冷冻保存对精子质膜蛋白PLCζ的损伤作用

The detrimental effect of cryopreservation on human sperm surface protein⁃PLCζ

目的 比较精液冷冻前、复苏后精子参数以及精子质膜蛋白磷脂酶C-zeta(Phospholipase C-zeta, PLCζ)表达水平的变化,探究冷冻保存对人类精子PLCζ的损伤作用。方法 选取2022年2月—2023年7月在本中心进行辅助生殖技术(Assisted reproductive technology, ART)治疗的不育男性患者30份正常精液标本。将每份精液均分为冻前新鲜组和复苏后冷冻组。比较分析冷冻前、复苏后精子的活力(PR级),存活率和形态变化;密度梯度离心处理两组精液标本,通过免疫荧光和Western blot技术检测精子PLCζ表达水平。结果 与新鲜精子相比,冷冻保存明显降低精子的前向运动精子百分率(31.8%±5.5%)vs(59.3%±7.4%)(P<0.01),精子活动率(38.7%±4.6%)vs(69.07%±6.7%)(P<0.01)和精子存活率(48.2%±6.1%)vs(83.4%±7.2%)(P<0.01),精子正常形态率也发生改变(3.4%±0.7%)vs(12.4%±3.3%)(P<0.01),尾部卷曲的异常形态比例增多;冷冻复苏精子PLCζ荧光免疫反应减弱(33.08±9.74)vs(114.1±12.92)(P<0.01),染色为散在红色点状荧光,且特征性的染色定位缺失;Western blot实验中,精子PLCζ蛋白表达明显减弱。结论 冷冻保存不仅对精子参数有负面影响,同时对精子质膜蛋白PLCζ有损伤作用。

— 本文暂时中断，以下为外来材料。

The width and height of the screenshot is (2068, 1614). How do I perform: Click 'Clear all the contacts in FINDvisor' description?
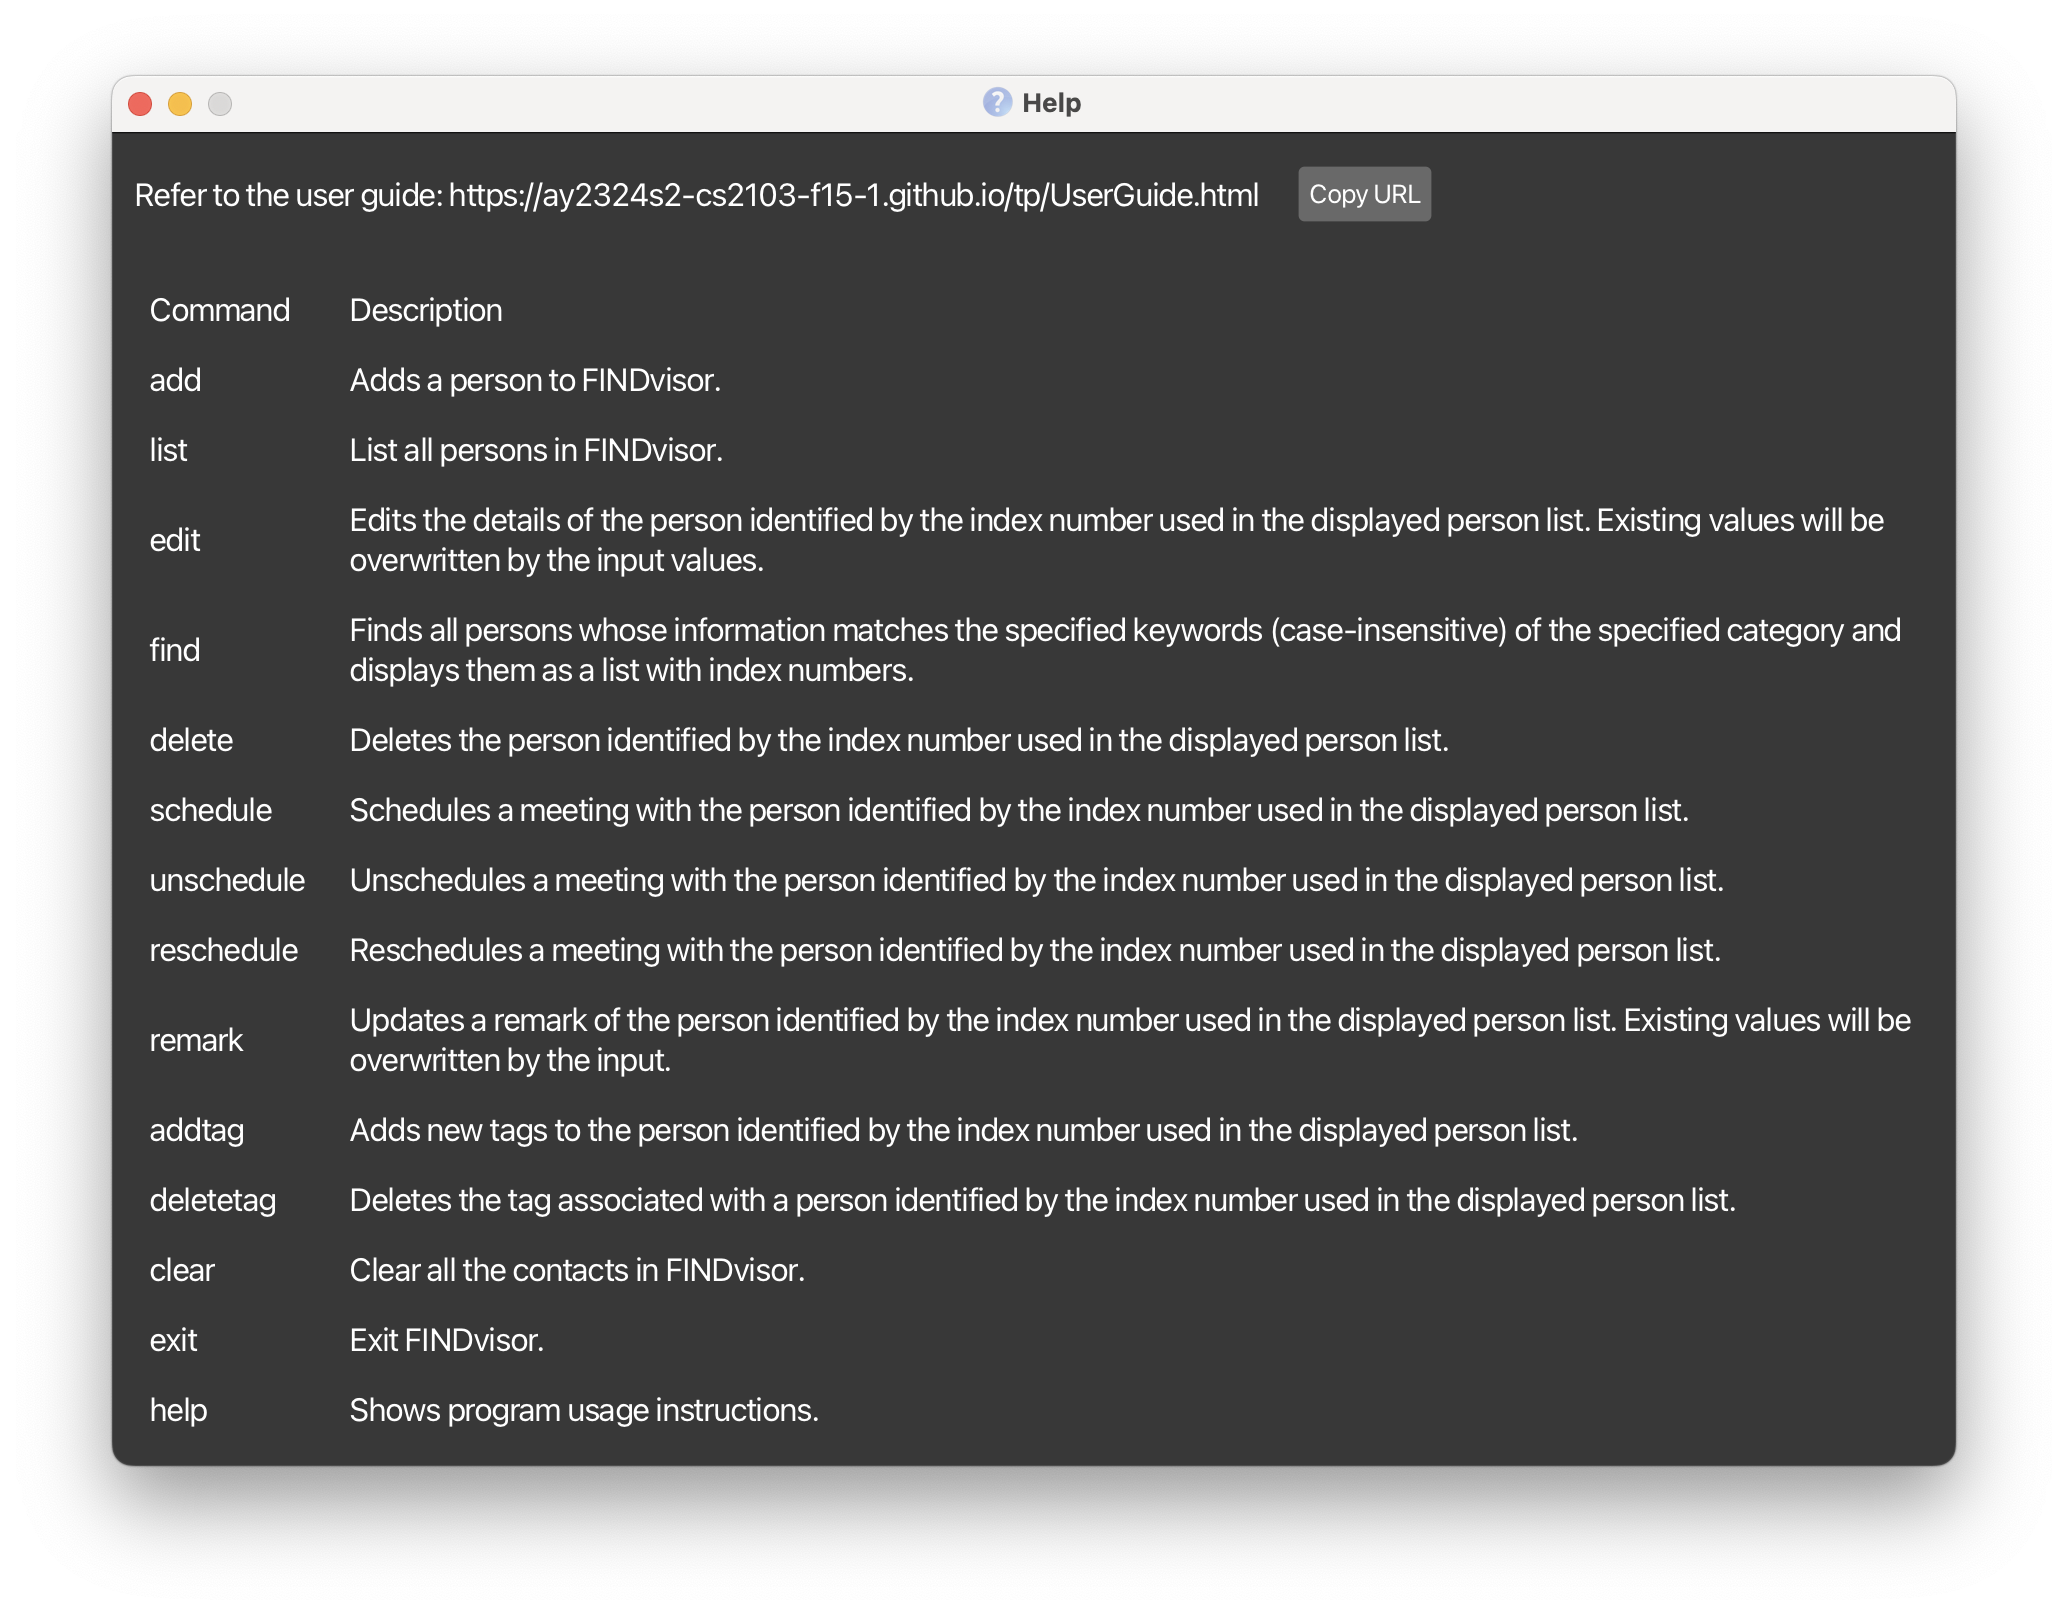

Objective To comparatively analyze the changes in sperm parameters and sperm surface protein⁃phospholipase C⁃zeta(PLCζ)expression between fresh and frozen⁃thawed semen samples,and explore the detrimental effect of cryopreservation on human sperm PLCζprotein.Methods Thirty normal semen samples from infertile male patients who received assisted reproductive technology(ART)in our reproductive center from February 2022 to July 2023 were collected in this study.Each semen sample was divided into a fresh group before freezing and a frozen group after resuscitation.Sperm parameters of fresh and frozen⁃thawed semen samples including progressive and total motility,viability and morphology were examined.After semen samples of two groups were treated using density⁃gradient centrifuging,their PLCζexpressions were detected by immunofluorescence and Western blot.Results Compared with those of fresh semen samples,progressive motility(31.8%±5.5%)vs(59.3%±7.4%)(P<0.01)and total motility(38.7%±4.6%)vs(69.07%±6.7%)(P<0.01),viability(48.2%±6.1%)vs(83.4%±7.2%)(P<0.01),and normal morphology(3.4%±0.7%)vs(12.4%±3.3%)(P<0.01)of frozen⁃thawed semen samples were all significantly decreased,whereas the number of tail defects,such as coiled and looped tails was obviously increased.A significant decrease or absence in PLCζexpression and distribution was found in frozen⁃thawed sperms(33.08±9.74)vs(114.1±12.92)(P<0.01)and the protein expression of PLCζwas also reduced.Conclusion Our results suggest the cryopreservation has not only has detrimental effects on sperm parameters but also downregulates protein expression of PLCζ.